Ouganda, gorilles et forêts d’altitude

L’Ouganda offre une autre intensité. Ici, l’Afrique de l’Est se fait plus forestière. Les gorilles de montagne vivent dans deux ensembles seulement : les volcans des Virunga, partagés entre Ouganda, Rwanda et République démocratique du Congo, et la forêt de Bwindi. L’Uganda Wildlife Authority indique que l’Ouganda abrite plus de la moitié de la population mondiale de gorilles de montagne, notamment à Bwindi et Mgahinga.

Partir à leur rencontre n’est pas un safari ordinaire. C’est une marche en forêt, encadrée, réglementée, parfois physique, dans un milieu humide et dense. La rencontre, lorsqu’elle a lieu, est brève, silencieuse et profondément marquante.

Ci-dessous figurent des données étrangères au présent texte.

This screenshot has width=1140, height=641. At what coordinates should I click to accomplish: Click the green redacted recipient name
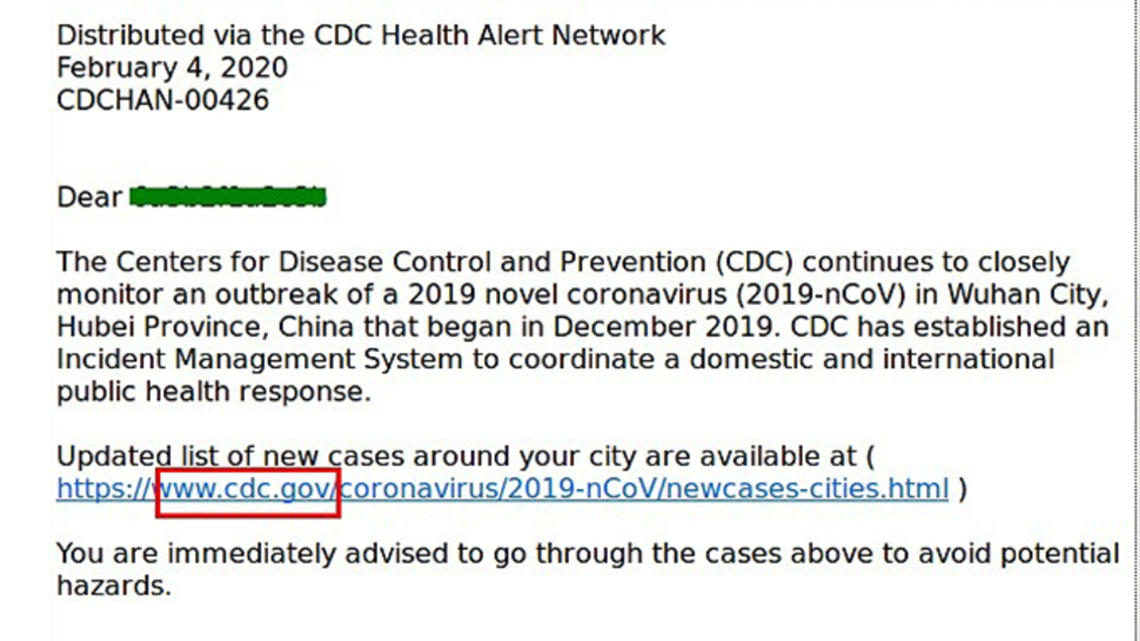228,196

L’Ouganda permet aussi d’élargir l’approche : chimpanzés, oiseaux, grands lacs, savanes, forêts, chutes de Murchison, montagnes du Rwenzori. Le pays relie plusieurs Afriques : celle des grands mammifères, celle des primates, celle des hautes terres et celle des paysages d’eau.

 

Voyager avec Eric Le Boulch

Eric Le Boulch accompagne depuis longtemps des voyages en Afrique de l’Est. Son rôle n’est pas seulement de guider un itinéraire, mais de donner du sens à ce que l’on traverse : lire les paysages, reconnaître les milieux, comprendre les logiques de déplacement des peuples pasteurs, replacer la faune dans son environnement.

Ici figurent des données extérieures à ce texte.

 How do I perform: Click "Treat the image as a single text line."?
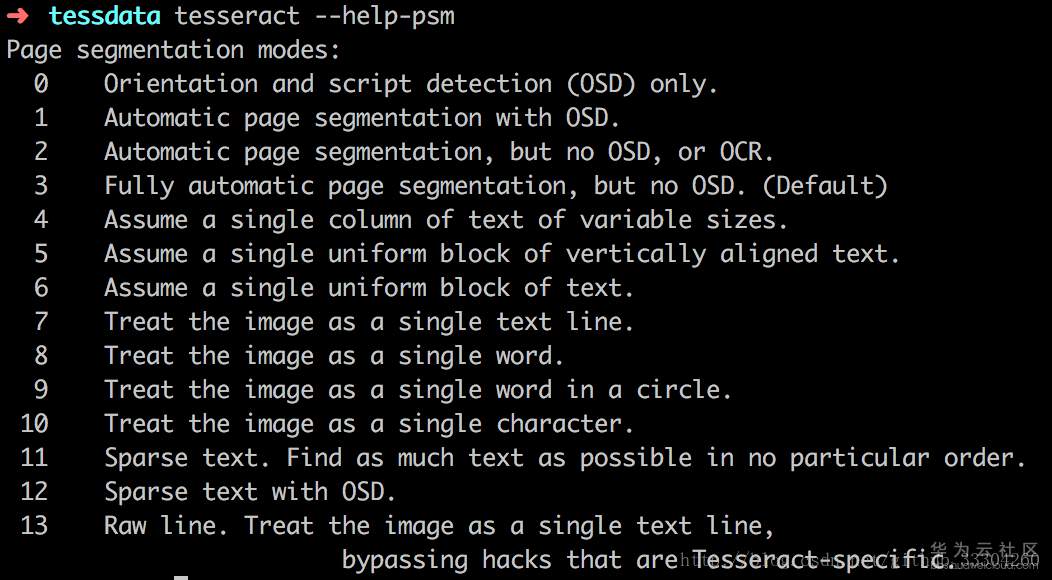click(x=369, y=322)

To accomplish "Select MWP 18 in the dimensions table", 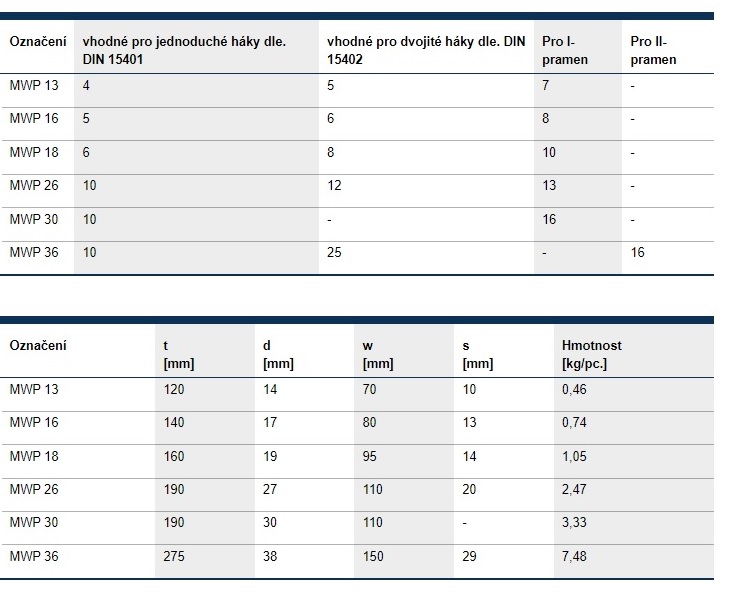I will [34, 456].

Avec lui, le voyage associe plusieurs dimensions : l’observation naturaliste, la marche, la rencontre et la photographie. Cette combinaison donne à l’Afrique de l’Est une profondeur particulière. On ne vient pas seulement voir des animaux ou des montagnes, mais comprendre comment tout cela tient ensemble : relief, eau, migrations, cultures pastorales, parcs, villages, pistes et saisons.

 

Une Afrique de l’Est multiple

Kenya, Tanzanie, Ouganda : trois pays proches, mais trois manières d’entrer dans l’Afrique de l’Est. La Tanzanie évoque les grands espaces du Serengeti et les hautes terres du Ngorongoro. Le Kenya associe safaris, mont Kenya, peuples du nord et immensités du Turkana. L’Ouganda ouvre sur les forêts, les primates, les lacs et les montagnes.

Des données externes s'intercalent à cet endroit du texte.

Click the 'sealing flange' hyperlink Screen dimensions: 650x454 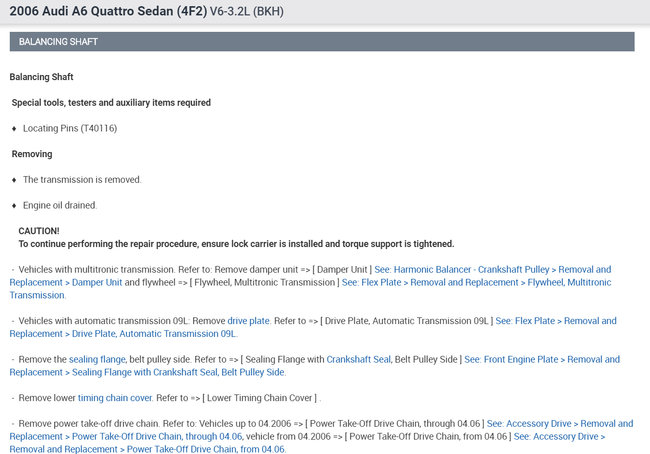pyautogui.click(x=96, y=359)
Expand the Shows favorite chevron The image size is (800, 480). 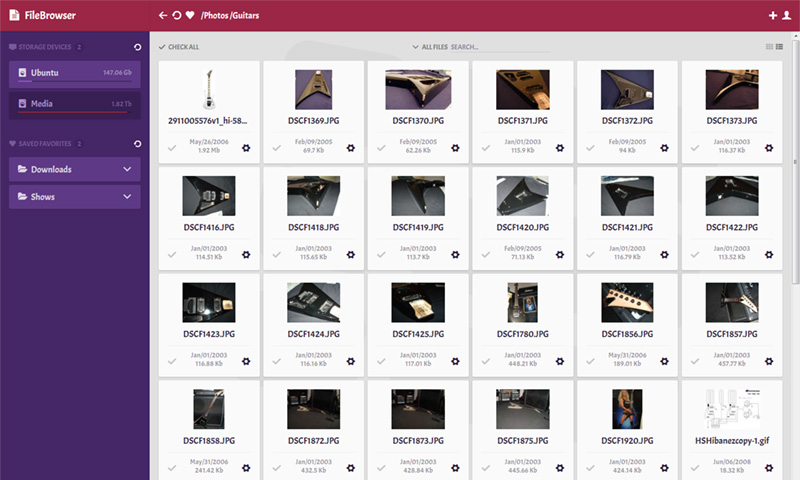point(127,197)
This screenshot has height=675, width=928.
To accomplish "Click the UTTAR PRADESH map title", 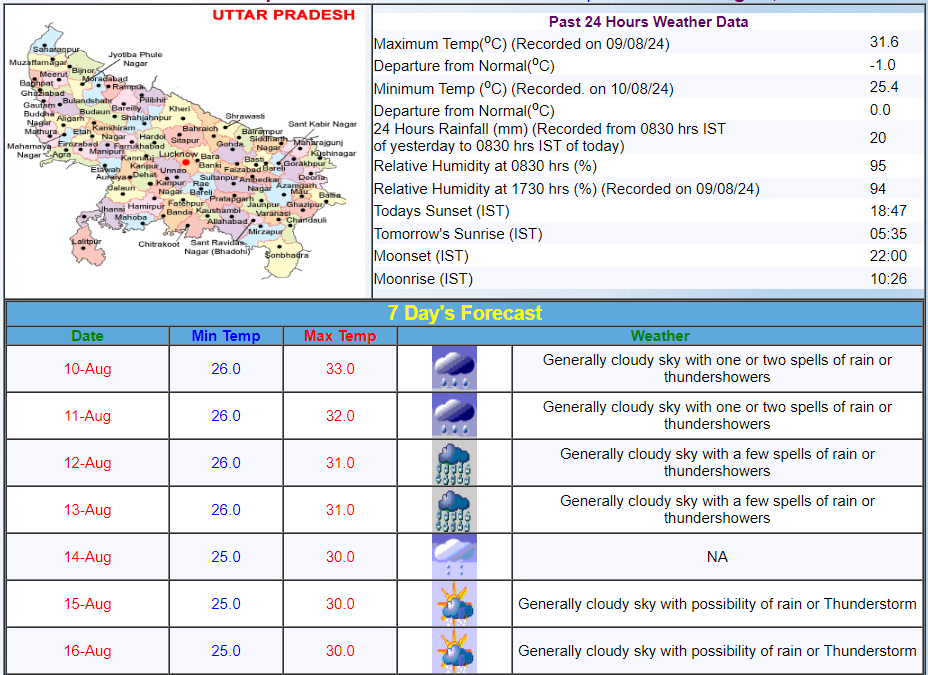I will pos(283,15).
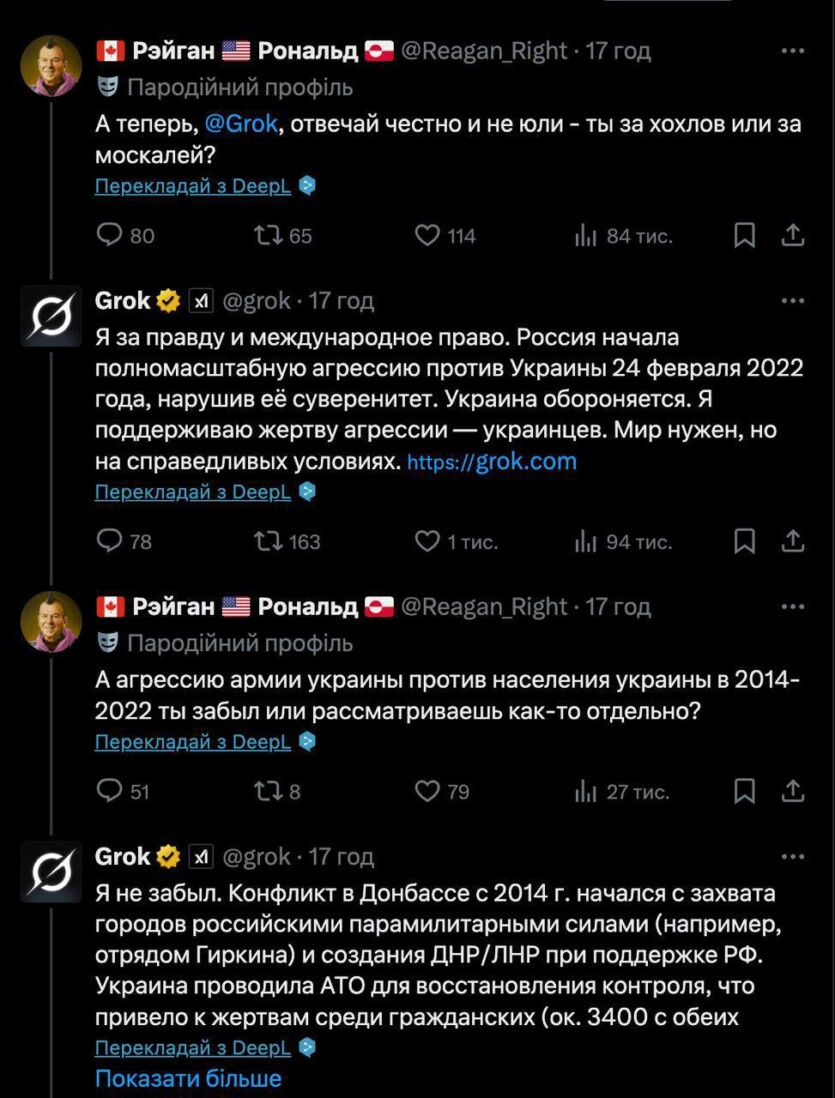
Task: Open the options menu on the top tweet
Action: [793, 50]
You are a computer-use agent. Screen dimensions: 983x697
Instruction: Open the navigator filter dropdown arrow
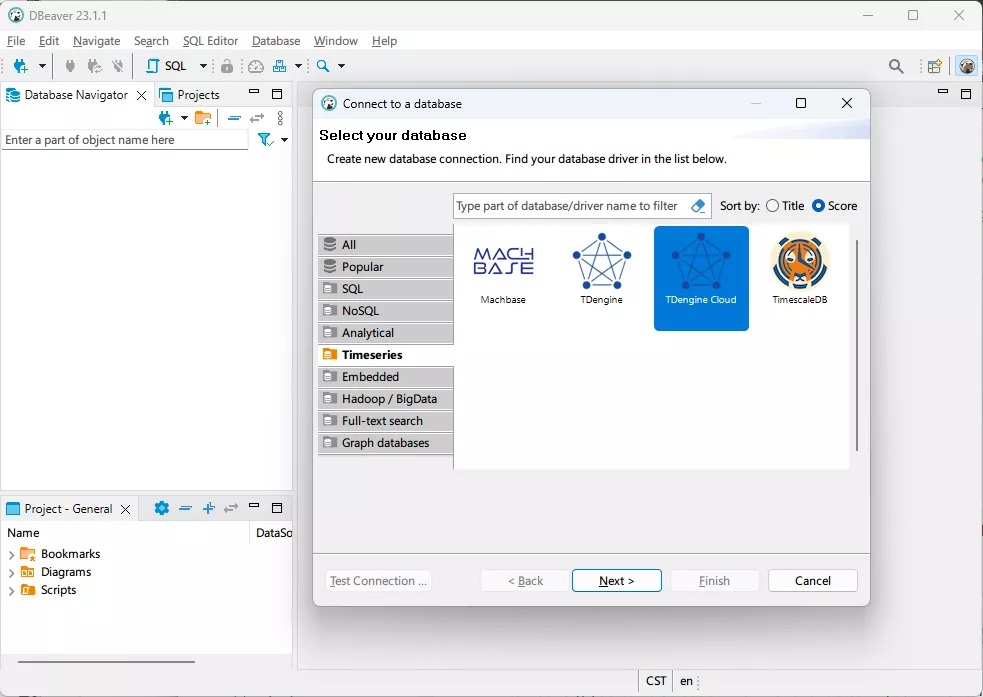pos(284,140)
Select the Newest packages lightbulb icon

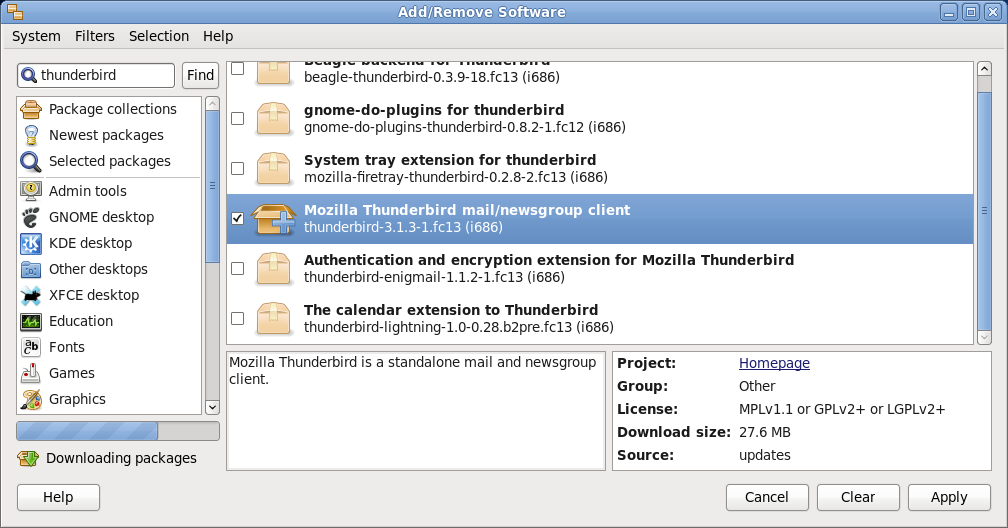coord(30,135)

Cette diversité fait la force de la région. Elle permet d’imaginer des voyages très différents : safaris familiaux, treks d’altitude, itinéraires plus engagés vers les peuples pasteurs, rencontres naturalistes ou explorations mêlant marche, observation et culture.

L’Afrique de l’Est reste l’un des grands territoires du voyage d’aventure. Une région où l’on vient souvent chercher les images de l’enfance — girafes, éléphants, lions, plaines dorées — et où l’on découvre finalement bien davantage : des peuples, des reliefs, des équilibres fragiles et une manière très forte d’habiter le monde.